--- Supplied passage ---

Forecasting two years of the series using Holt’s linear method yields mostly different results when the series is seasonally adjusted versus reseasonalized. The seasonally adjusted \(\alpha\) is larger meaning that more weight is given to more recent observations. The seasonally adjusted \(\beta\) is smaller meaning that trend is changing less. The seasonally adjusted and reseasonalized initial levels \(l\) are about the same although \(\alpha\)’s are very different. The seasonally adjusted initial trend \(b\) is larger to mitigate the impact of weights attached to initial values being larger than necessary with a small \(\beta\). The RMSE of the seasonally adjusted series forecast is about 60% smaller than the RMSE of the reseasonalized series.

Exercise 7.3.e

Now use ets() to choose a seasonal model for the data.

Approach

Exponential Smoothing (ETS) state space models have three parameters: Error, Trend, and Seasonal. Models with multiplicative errors are useful when the data are strictly positive, but are not numerically stable when the data contain zeroes or negative values. The possibilities for each component are:

POSSIBILITY	ERROR	TREND	SEASONAL
\(N\) (None)	NO	YES	YES
\(A\) (Additive)	YES	YES	YES
\(A_d\) (Additive damped)	NO	YES	NO
\(M\) (Multiplicative)	YES	YES	YES
\(M_d\) (Multiplicative Damped)	NO	YES	NO

There are therefore \((2)(5)(3)=30\) possible state space models. Four common state space models are:

ETS(A,N,N): Simple Exponential Smoothing with additive errors
ETS(M,N,N): Simple Exponential Smoothing with multiplicative errors
ETS(A,A,N): Holt’s linear method with additive errors
ETS(M,A,N): Holt’s linear method with multiplicative errors

If only the time series is specified in the ets() function, then all other arguments take on their default values and an appropriate model is selected automatically. The model parameter in the function takes a three-letter code where “N” is for none, “A” is for additive, and “M” is for multiplicative. The letter “Z” can be used to let the function automatically select the parameter according to the information criterion chosen (AICC, AIC, BIC). The default value of “ZZZ” results in all components being selected using the information criterion.

---

_Complete the following:_
**A.** In the exponential smoothing passage, what value does the model argument of ets() take by default?
**B.** Using the exponential smoothing passage, explain how it arrives at 30 possible state space models.

--- Data extract ---

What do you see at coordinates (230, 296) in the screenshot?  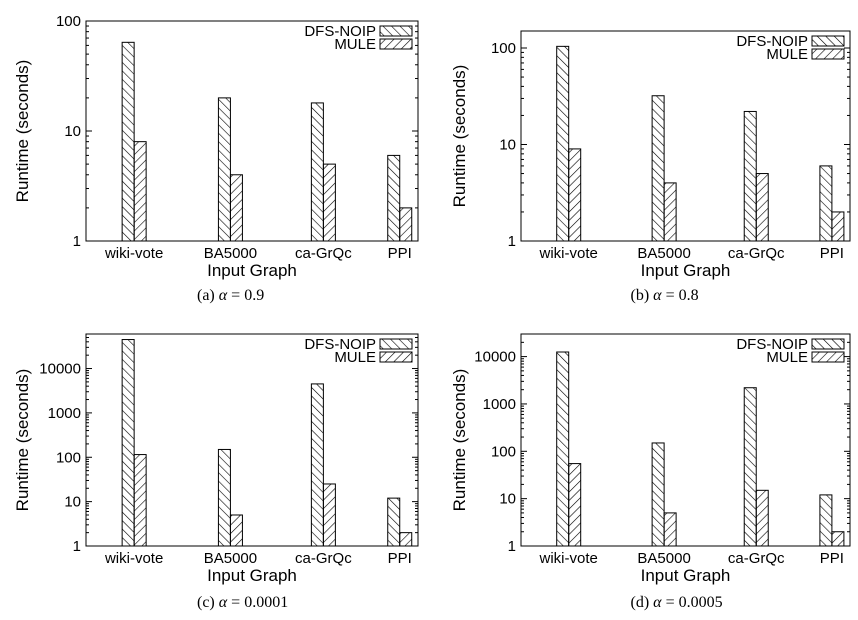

---

_Answers below:_
**A.** The default is "ZZZ", which selects all components using the information criterion.

**B.** The table allows two options for error (additive and multiplicative) and all five options for trend. It allows three options for seasonal (none, additive and multiplicative). Multiplying these gives (2)(5)(3) = 30 possible models.